10 raging metal covers of classic 80s aggro
Punk changed everything in the 1970s, and the impact of Ramones, Sex Pistols, The Clash and more can still be felt today. But for many metal bands, it was the second wave of UK punk that proved to be most influential. Led by spiky-haired riotstarters such as The Exploited, GBH, Discharge and Anti-Nowhere League, this scene – later dubbed UK82 after an Exploited song – ramped up the aggro on record and onstage. In subsequent years, everyone from Metallica and Slayer to Mike Patton's Mr Bungle have paid tribute via killer covers. Here are 10 of the best…
Originally released as the B-side to The Unforgiven, Metallica's beefed-up take on the Anti-Nowhere League's explicit anthem earned them a ban from MTV when they played it at the 1996 Europe Music Awards. Punk AF.
Hip hop and metal collided on the Judgment Night OST, but Slayer and Ice-T threw some spicy UK82 into the mix with a triple-serving of Exploited's War, UK82 and Disorder blended into one thrash supercut.
Napalm Death laid the crust on thick with their gloriously rampant cover of Discharge's War's No Fairytale. Possibly the only band that could be nearly as sonically repulsive as the original.

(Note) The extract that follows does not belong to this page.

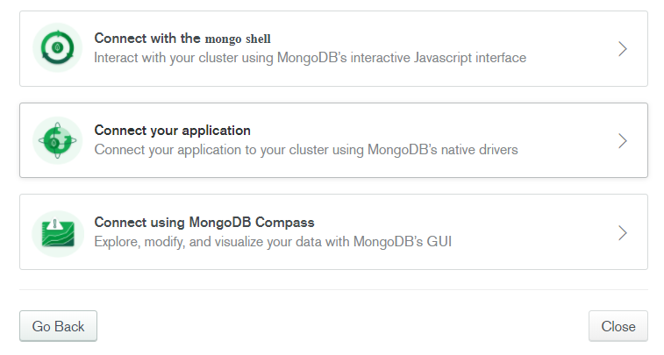Image resolution: width=664 pixels, height=355 pixels.
Task: Close the connect dialog
Action: pyautogui.click(x=618, y=326)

Mr. Bungle's first single in 21 years was a surprisingly straight-laced cover of The Exploited classic USA, with Mike Patton drafting in Dave Lombardo and Scott Ian for extra thrash points.
It turns out if you chuck Anthrax at a Discharge cover, the end result sounds like something more in keeping with Sepultura or Slayer: all muscular grooves and neck-breaking beats.
How do you make Machine Head sound even heavier and more incendiary? By letting them loose on a Discharge cover, of course – Robb Flynn breaking out his best Cal Morris impression.
Proof that the dividing line between thrash and UK82 is almost nonexistent, Teutonic thrashers Destruction's take on the GBH classic basically changes nothing and still feels incendiary.
Members of Benediction were part of the original UK82 scene, and their death metal rendition of Broken Bones’ Seeing Through My Eyes shone a spotlight on their roots.
Slayer are no strangers to speed, but they’ve never sounded snottier or more anarchic than on this GBH cover, a bonus track on their ’96 covers album, Undisputed Attitude.
Sweden's Hypocrisy might be best known for their low’n'slow melodic death metal, but their cover of The Exploited's They Lie is a blistering blitzkrieg that does the Scottish band proud.